The authors report on a retrospective analysis of the imaging and clinical outcomes following gamma surgery in 100 patients with nonsecretory pituitary macroadenoma.


Between June 1989 and March 2004, 100 consecutive patients with nonsecretory pituitary macroadenoma were treated at the Lars Leksell Center for Gamma Surgery, University of Virginia Health System (Charlottesville, VA). Ninety-two patients had residual or recurrent macroadenoma following one or more surgical procedures. In eight patients, gamma surgery was the primary treatment. Ten patients received conventional fractionated radiotherapy before the gamma surgery. Sixty-nine patients required hormone replacement therapy for one or more deficits before gamma knife treatment. Peripheral doses between 5 and 25 Gy (mean 18.5 Gy) were administered.

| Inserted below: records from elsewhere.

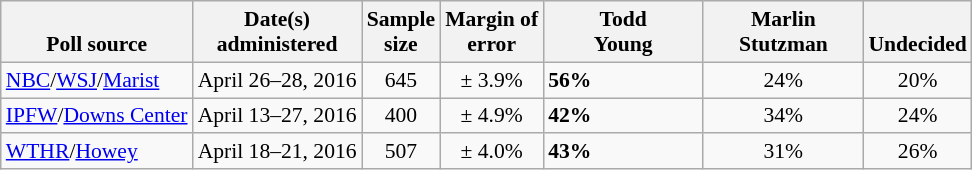
± 4.9% [492, 116]
Margin oferror [492, 32]
Poll source [97, 32]
56% [623, 80]
34% [783, 116]
43% [623, 152]
NBC/WSJ/Marist [97, 80]
31% [783, 152]
April 26–28, 2016 [278, 80]
Samplesize [401, 32]
April 18–21, 2016 [278, 152]
26% [917, 152]
20% [917, 80]
IPFW/Downs Center [97, 116]
ToddYoung [623, 32]
± 3.9% [492, 80]
645 [401, 80]
± 4.0% [492, 152]
Undecided [917, 32]
400 [401, 116]
507 [401, 152]
42% [623, 116]
Date(s)administered [278, 32]
April 13–27, 2016 [278, 116]
WTHR/Howey [97, 152]
MarlinStutzman [783, 32]
Return the (x, y) coordinate for the center point of the cell that contains the specified text.  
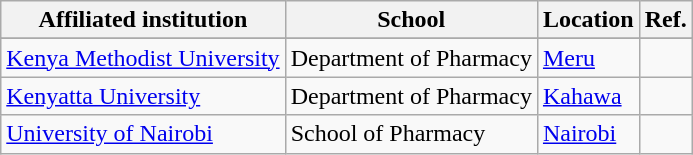
Kenyatta University (143, 96)
Kahawa (588, 96)
Location (588, 20)
Kenya Methodist University (143, 58)
Nairobi (588, 134)
Affiliated institution (143, 20)
University of Nairobi (143, 134)
Meru (588, 58)
Ref. (666, 20)
School of Pharmacy (411, 134)
School (411, 20)
Provide the (x, y) coordinate of the cell's center where the given text is located.  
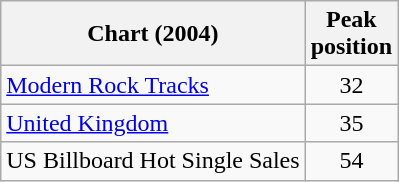
Peakposition (351, 34)
US Billboard Hot Single Sales (153, 161)
Chart (2004) (153, 34)
United Kingdom (153, 123)
54 (351, 161)
32 (351, 85)
35 (351, 123)
Modern Rock Tracks (153, 85)
Return [X, Y] of the center of cell containing provided text 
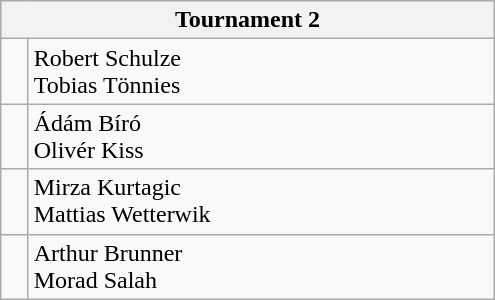
Robert SchulzeTobias Tönnies [261, 72]
Ádám BíróOlivér Kiss [261, 136]
Tournament 2 [248, 20]
Mirza KurtagicMattias Wetterwik [261, 202]
Arthur BrunnerMorad Salah [261, 266]
Scan for the cell matching the given text and deliver its [x, y] coordinate at center. 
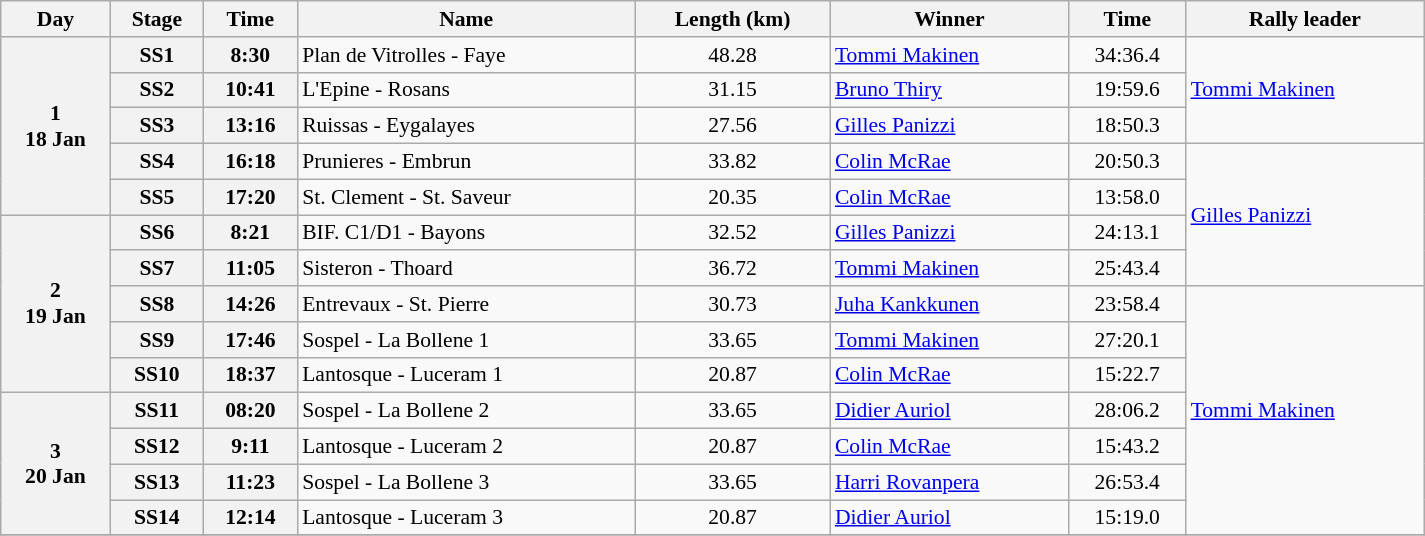
20:50.3 [1128, 162]
30.73 [732, 304]
SS3 [157, 126]
SS1 [157, 55]
18:37 [251, 375]
15:43.2 [1128, 447]
Length (km) [732, 19]
9:11 [251, 447]
32.52 [732, 233]
SS11 [157, 411]
320 Jan [56, 464]
SS14 [157, 518]
L'Epine - Rosans [466, 90]
17:46 [251, 340]
31.15 [732, 90]
SS8 [157, 304]
28:06.2 [1128, 411]
SS13 [157, 482]
Bruno Thiry [950, 90]
Sospel - La Bollene 2 [466, 411]
Ruissas - Eygalayes [466, 126]
34:36.4 [1128, 55]
Stage [157, 19]
11:23 [251, 482]
18:50.3 [1128, 126]
26:53.4 [1128, 482]
17:20 [251, 197]
SS6 [157, 233]
23:58.4 [1128, 304]
St. Clement - St. Saveur [466, 197]
Rally leader [1306, 19]
13:16 [251, 126]
Sospel - La Bollene 1 [466, 340]
118 Jan [56, 126]
8:21 [251, 233]
Lantosque - Luceram 2 [466, 447]
SS7 [157, 269]
8:30 [251, 55]
SS10 [157, 375]
Lantosque - Luceram 1 [466, 375]
27.56 [732, 126]
Plan de Vitrolles - Faye [466, 55]
19:59.6 [1128, 90]
SS9 [157, 340]
25:43.4 [1128, 269]
SS2 [157, 90]
Prunieres - Embrun [466, 162]
SS4 [157, 162]
Day [56, 19]
24:13.1 [1128, 233]
219 Jan [56, 304]
12:14 [251, 518]
15:19.0 [1128, 518]
20.35 [732, 197]
Juha Kankkunen [950, 304]
SS12 [157, 447]
Sisteron - Thoard [466, 269]
10:41 [251, 90]
Entrevaux - St. Pierre [466, 304]
08:20 [251, 411]
14:26 [251, 304]
13:58.0 [1128, 197]
Winner [950, 19]
Harri Rovanpera [950, 482]
11:05 [251, 269]
27:20.1 [1128, 340]
BIF. C1/D1 - Bayons [466, 233]
48.28 [732, 55]
Name [466, 19]
33.82 [732, 162]
36.72 [732, 269]
Sospel - La Bollene 3 [466, 482]
16:18 [251, 162]
Lantosque - Luceram 3 [466, 518]
SS5 [157, 197]
15:22.7 [1128, 375]
Locate the cell with the specified text and output its [x, y] center coordinate. 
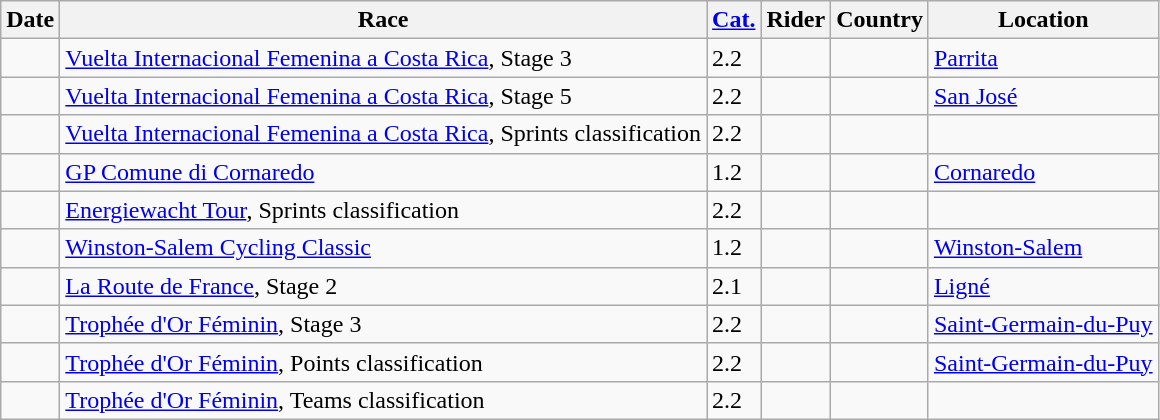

Imaging and endocrinological follow-up evaluations were performed in 90 patients; these studies ranged from 6 to 142 months (mean 44.9 months) and 6 to 127 months (mean 47.9 months), respectively. Tumor volume decreased in 59 patients (65.6%), remained unchanged in 24 (26.7%), and increased in seven (7.8%). The minimal effective peripheral dose was 12 Gy; peripheral doses greater than 20 Gy did not seem to provide additional benefit. Of 61 patients with a partially or fully functioning pituitary gland and follow-up data, 12 (19.7%) suffered new hormone deficits following gamma surgery. In patients with endocrinological follow-up data that had been collected over more than 2 years, the rate of new deficits was 25%. No neurological morbidity or death was related to treatment.


Current experience suggests that gamma surgery is an appropriate means of managing recurrent or residual nonsecretory pituitary macroadenoma following microsurgery and a primary treatment in selected patients. To evaluate definite rates of recurrence and new endocrine deficiencies, long-term follow-up studies are needed.